Mitch Ryder & the Detroit WheelsThe music of Mitch Ryder was pure rock 'n roll music of the sixites.  I had the pleasure of watching him perform live in the mid 60s.  This occasion as were many others was nothing less thana fond  memory.  Mitch Ryder was excellent showman and had a great voice for the rock music he sang.  Because of that I decided to feature him as this month's spotlight artist.

Mitch Ryder (born William S. Levise Jr., February 26, 1945, in Hamtramck, Michigan) and recorded over two dozen albums in more than four decades as a performer. 

Ryder is noted for his gruff, wailing singing style, much influenced by Little Richard, and his dynamic stage performances, influenced by James Brown. As a teen, Ryder sang backup in a black soul group known as the Peps, but racial animosities interfered with his continued presence in the group.

Ryder formed his first band - Tempest - when he was in high school, and the group gained some notoriety playing at a Detroit soul music club called The Village. Ryder next appeared fronting a band called Billy Lee & The Rivieras, which had limited success until they met the songwriter / record producer, Bob Crewe. Crewe renamed the group Mitch Ryder & The Detroit Wheels, and they recorded several hit records on his DynoVoice Records label in the mid to late 1960s, most notably "Devil With A Blue Dress On", their highest-charting single at #4, as well as "Sock it to Me-Baby!", a #6 hit in 1967, and "Jenny Takes A Ride!", which reached #10 in 1965.

Since the early 1970s, Ryder's musical endeavors have not met with the same success that they did before.
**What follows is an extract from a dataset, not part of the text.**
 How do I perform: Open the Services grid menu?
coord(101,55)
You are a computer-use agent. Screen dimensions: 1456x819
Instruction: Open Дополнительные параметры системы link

Ryder himself has blamed his lack of subsequent hits on his unsuccessful aim at the Tom Jones-type cabaret/night club audience just as the counterculture was becoming dominant in 1967 and 1968. His last successful ensemble release was Mitch Ryder's Detroit in 1971, which featured the drummer from the original Detroit Wheels, then called Detroit. The album saw Ryder moving from his earlier soul music-influenced sound to a guitar-dominated hard rock sound more in keeping with the early 1970s.

In 1983 Ryder returned to a major label with the John Mellencamp-produced "Never Kick a Sleeping Dog."  The album featured a cover of the Prince song "When You Were Mine," which was Ryder's last foray into the Billboard Hot 100 Singles chart. Ryder continues to record and tour, and his influence is felt in the music of such blue collar rock artists as Bob Seger, John Mellencamp, and Bruce Springsteen.

Winona Ryder took "Ryder" as a stage name, after seeing a Mitch Ryder album in her father's collection. Actor Stephen Wozniak portrayed Ryder on the controversial season one finalé of NBC’s acclaimed coming-of-age drama, American Dreams, entitled “City On Fire,” starring Will Estes, Joey Lawrence and Brittany Snow, which also featured special guest star singer Kelly Rowland of the popular R&B singing trio, Destiny’s Child.